Work to complete » Reproduce the items verbatim, from their beginning up to and including the line containing "pyautogui.click(x=400, y=330)". Omit the pictures from your reproduction.

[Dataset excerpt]

________

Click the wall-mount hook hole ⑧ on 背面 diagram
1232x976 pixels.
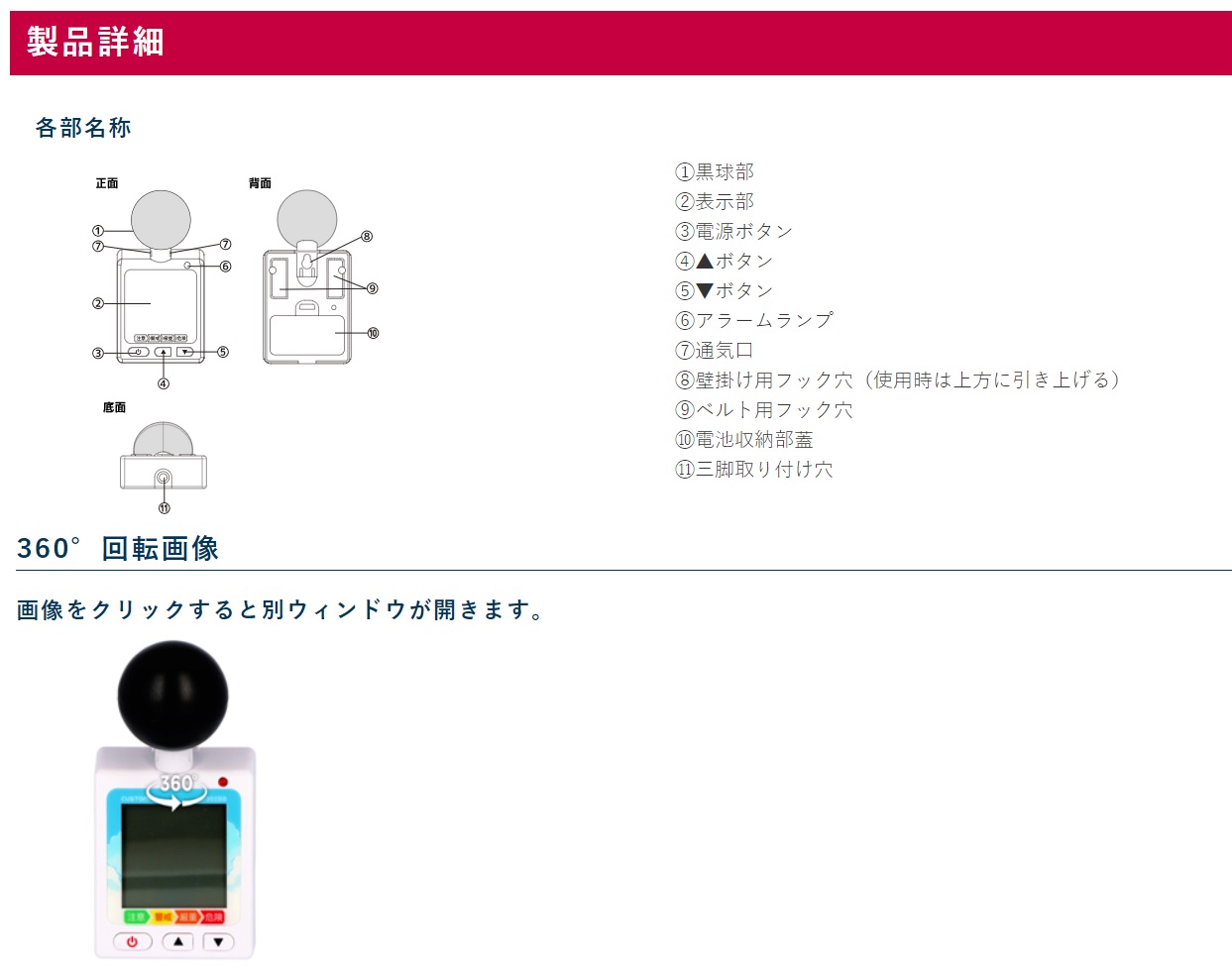click(x=307, y=261)
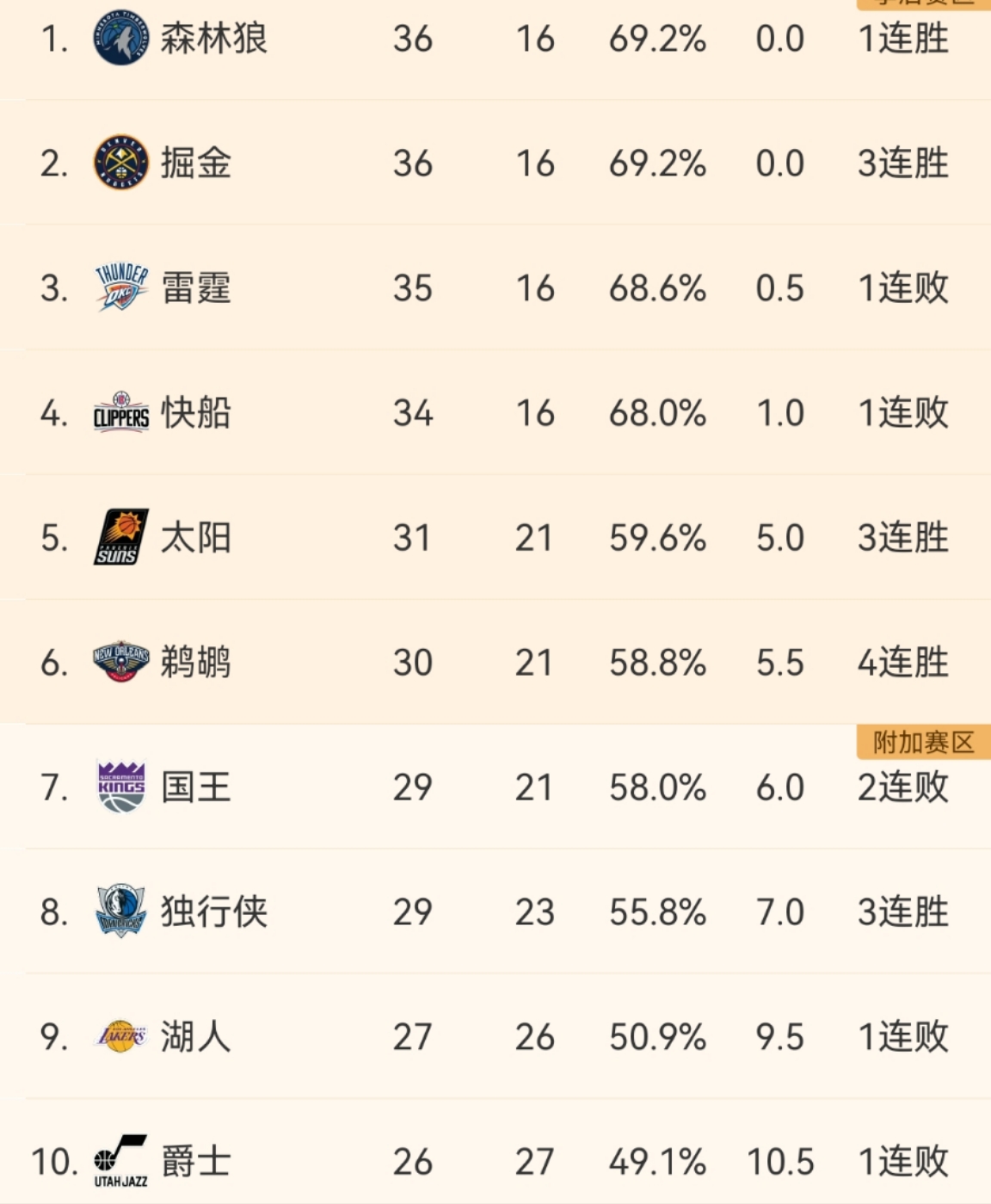Tap the Dallas Mavericks logo

pyautogui.click(x=120, y=911)
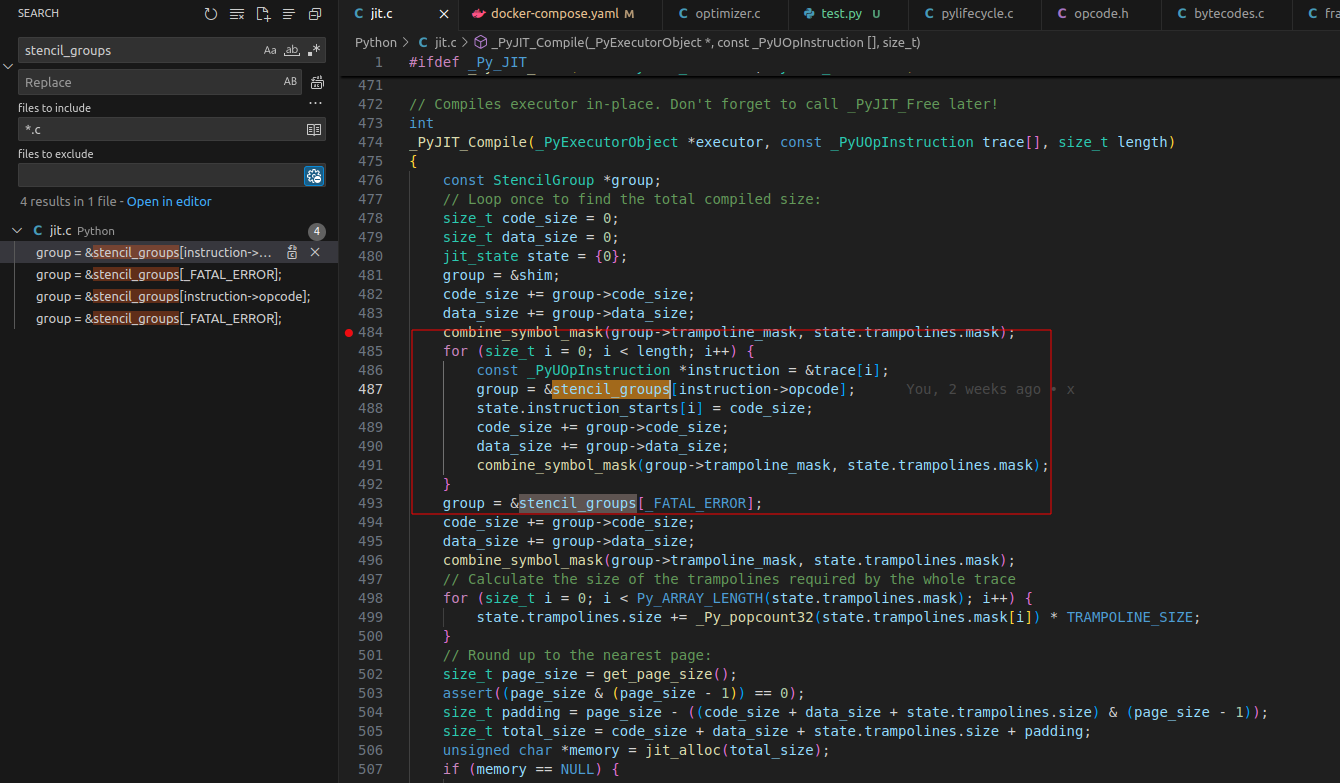
Task: Hide search details via ellipsis
Action: (x=315, y=103)
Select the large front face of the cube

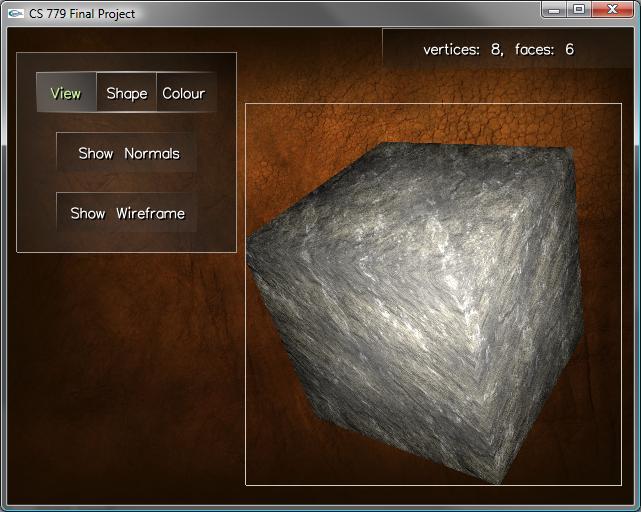pyautogui.click(x=400, y=330)
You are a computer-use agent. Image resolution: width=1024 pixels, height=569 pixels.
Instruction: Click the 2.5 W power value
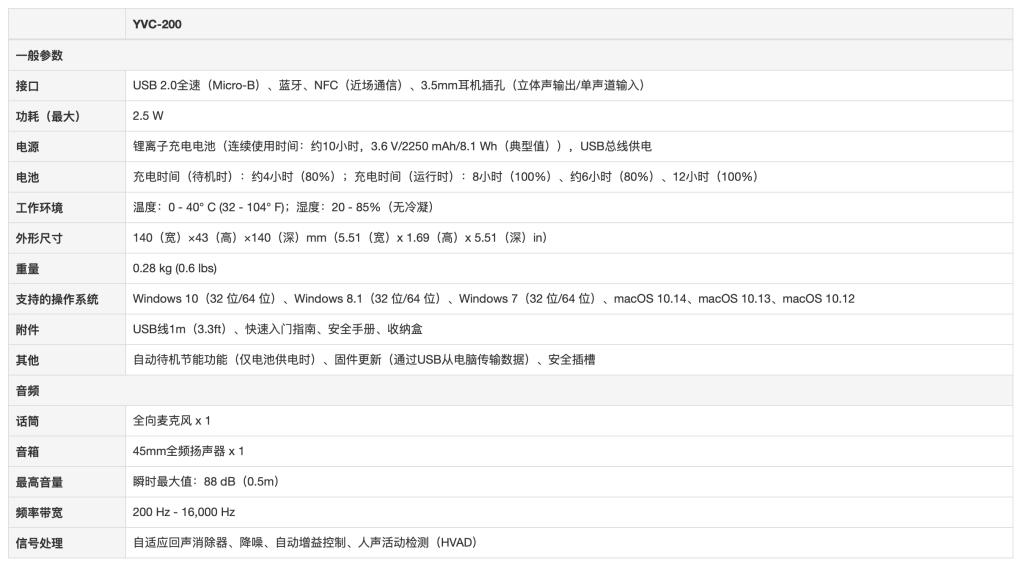point(148,116)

________

Final answer »
Click the wall-mount hook hole ⑧ on 背面 diagram
1232x976 pixels.
click(x=307, y=261)
Tap the Dallas Mavericks logo

pyautogui.click(x=120, y=911)
Task: Hide search details via ellipsis
Action: (x=315, y=103)
Select the large front face of the cube

pyautogui.click(x=400, y=330)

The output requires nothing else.